● TASK OBJECTIVE
Which of the lines in the data mention the string "Decrease"? List them all.

● EXERCISE MATERIAL
--------------------------------------------------

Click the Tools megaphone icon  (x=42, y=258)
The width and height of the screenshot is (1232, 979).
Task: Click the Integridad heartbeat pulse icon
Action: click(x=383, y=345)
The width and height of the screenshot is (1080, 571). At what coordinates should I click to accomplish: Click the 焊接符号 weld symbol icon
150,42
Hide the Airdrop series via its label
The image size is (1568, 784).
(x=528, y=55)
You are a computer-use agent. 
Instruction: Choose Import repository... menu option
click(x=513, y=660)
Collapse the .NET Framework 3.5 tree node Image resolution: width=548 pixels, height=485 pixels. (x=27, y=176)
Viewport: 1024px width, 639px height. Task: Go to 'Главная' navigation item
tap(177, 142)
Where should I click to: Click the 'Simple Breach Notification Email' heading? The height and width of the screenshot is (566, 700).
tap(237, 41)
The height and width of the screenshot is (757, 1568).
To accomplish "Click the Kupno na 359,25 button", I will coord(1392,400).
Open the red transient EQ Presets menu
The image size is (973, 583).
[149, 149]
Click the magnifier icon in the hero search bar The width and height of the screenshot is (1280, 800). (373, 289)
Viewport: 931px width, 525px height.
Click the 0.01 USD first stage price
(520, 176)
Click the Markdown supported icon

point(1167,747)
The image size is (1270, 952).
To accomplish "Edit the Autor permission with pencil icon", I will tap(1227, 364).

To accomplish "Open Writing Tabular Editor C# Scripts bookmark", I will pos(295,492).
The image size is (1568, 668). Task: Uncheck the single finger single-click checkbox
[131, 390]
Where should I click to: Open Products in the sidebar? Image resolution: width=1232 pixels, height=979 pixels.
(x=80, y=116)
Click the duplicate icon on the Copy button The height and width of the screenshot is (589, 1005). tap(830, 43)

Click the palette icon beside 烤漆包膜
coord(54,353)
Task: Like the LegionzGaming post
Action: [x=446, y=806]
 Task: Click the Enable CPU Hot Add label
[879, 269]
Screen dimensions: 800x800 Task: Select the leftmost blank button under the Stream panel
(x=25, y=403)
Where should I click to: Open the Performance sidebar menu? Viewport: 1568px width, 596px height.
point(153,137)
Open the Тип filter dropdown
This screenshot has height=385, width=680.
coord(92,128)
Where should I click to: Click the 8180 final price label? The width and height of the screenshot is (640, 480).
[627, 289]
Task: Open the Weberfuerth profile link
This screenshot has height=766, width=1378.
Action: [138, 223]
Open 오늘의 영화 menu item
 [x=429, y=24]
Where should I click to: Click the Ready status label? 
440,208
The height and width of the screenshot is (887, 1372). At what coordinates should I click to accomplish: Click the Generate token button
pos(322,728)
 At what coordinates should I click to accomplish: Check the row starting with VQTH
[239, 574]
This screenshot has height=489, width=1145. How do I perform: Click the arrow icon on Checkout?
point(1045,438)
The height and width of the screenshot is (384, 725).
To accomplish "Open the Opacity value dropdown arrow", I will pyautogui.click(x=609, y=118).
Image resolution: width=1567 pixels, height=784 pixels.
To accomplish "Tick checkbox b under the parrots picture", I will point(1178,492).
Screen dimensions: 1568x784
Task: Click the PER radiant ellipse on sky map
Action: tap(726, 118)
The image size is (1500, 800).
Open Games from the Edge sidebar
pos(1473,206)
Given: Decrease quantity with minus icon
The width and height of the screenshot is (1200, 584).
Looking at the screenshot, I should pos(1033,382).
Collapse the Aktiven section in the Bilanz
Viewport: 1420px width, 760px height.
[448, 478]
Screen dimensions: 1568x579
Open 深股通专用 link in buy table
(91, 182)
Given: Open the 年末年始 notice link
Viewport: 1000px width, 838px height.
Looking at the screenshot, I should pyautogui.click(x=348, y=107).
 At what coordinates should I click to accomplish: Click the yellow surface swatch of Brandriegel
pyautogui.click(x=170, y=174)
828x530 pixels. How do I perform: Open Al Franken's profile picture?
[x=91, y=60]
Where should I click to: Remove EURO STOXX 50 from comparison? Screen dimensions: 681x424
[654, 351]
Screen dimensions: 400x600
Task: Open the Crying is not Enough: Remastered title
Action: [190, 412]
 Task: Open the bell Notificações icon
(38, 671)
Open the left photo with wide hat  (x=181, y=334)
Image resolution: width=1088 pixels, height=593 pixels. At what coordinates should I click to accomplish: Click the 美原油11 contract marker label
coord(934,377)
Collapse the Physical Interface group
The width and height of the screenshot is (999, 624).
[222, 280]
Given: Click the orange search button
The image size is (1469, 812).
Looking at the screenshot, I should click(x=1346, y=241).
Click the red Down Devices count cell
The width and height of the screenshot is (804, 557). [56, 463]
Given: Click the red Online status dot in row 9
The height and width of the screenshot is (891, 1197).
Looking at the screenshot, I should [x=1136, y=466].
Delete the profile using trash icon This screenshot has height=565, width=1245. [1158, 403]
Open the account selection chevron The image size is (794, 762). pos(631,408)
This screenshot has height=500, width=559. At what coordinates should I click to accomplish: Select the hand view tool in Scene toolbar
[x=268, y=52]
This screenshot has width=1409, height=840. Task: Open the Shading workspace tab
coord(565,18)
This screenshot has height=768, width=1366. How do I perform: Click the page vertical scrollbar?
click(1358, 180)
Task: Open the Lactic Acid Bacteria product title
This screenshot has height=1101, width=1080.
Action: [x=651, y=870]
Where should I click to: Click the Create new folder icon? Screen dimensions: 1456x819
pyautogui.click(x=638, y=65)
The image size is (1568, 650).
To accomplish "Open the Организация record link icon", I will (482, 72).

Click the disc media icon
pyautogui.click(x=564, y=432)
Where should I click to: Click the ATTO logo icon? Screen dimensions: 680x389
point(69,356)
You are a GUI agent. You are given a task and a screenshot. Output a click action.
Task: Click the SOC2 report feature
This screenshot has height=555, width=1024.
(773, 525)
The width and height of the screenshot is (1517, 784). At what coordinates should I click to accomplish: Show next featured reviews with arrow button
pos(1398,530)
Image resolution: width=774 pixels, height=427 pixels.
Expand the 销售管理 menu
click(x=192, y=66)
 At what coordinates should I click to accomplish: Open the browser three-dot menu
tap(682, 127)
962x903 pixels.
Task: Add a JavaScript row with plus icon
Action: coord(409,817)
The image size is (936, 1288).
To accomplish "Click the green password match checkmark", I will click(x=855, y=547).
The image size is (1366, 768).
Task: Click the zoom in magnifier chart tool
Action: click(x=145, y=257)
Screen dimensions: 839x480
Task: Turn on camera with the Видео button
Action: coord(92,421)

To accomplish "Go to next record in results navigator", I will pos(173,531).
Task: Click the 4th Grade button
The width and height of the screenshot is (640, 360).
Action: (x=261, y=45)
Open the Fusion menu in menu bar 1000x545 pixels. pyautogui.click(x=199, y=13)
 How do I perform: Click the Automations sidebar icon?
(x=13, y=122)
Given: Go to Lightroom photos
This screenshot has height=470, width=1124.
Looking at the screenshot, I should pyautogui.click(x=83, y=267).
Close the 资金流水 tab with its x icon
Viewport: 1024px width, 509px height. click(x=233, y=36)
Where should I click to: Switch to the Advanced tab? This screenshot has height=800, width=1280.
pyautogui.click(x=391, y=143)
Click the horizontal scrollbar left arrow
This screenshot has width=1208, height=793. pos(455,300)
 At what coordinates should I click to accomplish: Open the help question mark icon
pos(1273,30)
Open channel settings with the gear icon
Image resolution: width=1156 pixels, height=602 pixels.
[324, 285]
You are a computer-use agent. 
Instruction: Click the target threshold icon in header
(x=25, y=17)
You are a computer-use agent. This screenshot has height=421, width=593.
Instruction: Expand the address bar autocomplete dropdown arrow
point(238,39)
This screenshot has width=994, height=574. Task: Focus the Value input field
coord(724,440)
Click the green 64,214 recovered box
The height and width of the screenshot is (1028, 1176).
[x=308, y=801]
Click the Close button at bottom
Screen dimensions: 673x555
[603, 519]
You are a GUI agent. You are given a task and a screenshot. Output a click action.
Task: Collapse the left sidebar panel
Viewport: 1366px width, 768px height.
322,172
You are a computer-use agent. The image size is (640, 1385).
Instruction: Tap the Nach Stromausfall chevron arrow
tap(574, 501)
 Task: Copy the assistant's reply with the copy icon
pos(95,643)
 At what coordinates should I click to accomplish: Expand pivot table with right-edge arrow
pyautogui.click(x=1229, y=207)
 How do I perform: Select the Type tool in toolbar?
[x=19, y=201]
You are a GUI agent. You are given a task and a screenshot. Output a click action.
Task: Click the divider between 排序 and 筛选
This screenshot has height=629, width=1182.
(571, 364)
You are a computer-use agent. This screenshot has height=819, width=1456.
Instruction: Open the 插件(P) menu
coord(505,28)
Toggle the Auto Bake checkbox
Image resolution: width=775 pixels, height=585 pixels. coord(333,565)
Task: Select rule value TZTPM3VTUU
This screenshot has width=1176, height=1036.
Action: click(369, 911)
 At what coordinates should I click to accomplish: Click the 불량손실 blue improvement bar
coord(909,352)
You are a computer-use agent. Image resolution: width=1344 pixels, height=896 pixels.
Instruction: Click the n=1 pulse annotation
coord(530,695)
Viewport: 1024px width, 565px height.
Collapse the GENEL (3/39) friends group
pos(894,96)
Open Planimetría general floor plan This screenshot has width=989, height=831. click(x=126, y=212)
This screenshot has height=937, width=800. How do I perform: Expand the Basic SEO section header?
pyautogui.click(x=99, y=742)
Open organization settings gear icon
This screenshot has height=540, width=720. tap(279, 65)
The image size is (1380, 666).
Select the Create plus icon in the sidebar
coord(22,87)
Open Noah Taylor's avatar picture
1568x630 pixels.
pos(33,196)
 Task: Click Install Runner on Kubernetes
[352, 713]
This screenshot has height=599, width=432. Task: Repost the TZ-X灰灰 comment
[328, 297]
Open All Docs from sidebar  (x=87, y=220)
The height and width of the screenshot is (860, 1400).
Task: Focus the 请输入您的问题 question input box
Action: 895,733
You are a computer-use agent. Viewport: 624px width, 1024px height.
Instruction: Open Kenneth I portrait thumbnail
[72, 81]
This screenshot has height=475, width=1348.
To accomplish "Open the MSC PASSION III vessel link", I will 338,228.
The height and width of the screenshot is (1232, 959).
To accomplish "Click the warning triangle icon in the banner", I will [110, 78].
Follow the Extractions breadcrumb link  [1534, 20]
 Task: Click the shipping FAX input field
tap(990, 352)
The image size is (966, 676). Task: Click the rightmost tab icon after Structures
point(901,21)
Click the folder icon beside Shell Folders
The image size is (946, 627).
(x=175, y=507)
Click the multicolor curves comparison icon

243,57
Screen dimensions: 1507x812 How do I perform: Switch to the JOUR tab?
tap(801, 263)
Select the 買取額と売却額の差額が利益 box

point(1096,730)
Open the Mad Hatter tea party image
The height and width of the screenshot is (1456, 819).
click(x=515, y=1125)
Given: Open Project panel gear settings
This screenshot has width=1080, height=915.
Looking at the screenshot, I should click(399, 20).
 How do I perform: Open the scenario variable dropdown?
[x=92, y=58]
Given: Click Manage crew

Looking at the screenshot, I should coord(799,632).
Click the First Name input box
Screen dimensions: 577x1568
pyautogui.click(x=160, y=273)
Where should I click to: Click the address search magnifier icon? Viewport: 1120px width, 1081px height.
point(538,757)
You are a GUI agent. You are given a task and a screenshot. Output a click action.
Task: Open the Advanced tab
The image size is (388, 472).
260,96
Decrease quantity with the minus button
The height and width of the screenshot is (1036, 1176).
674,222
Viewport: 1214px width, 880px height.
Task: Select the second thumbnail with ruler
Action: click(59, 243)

--------------------------------------------------

● YOUR SOLUTION
Given: Decrease quantity with minus icon
Decrease quantity with the minus button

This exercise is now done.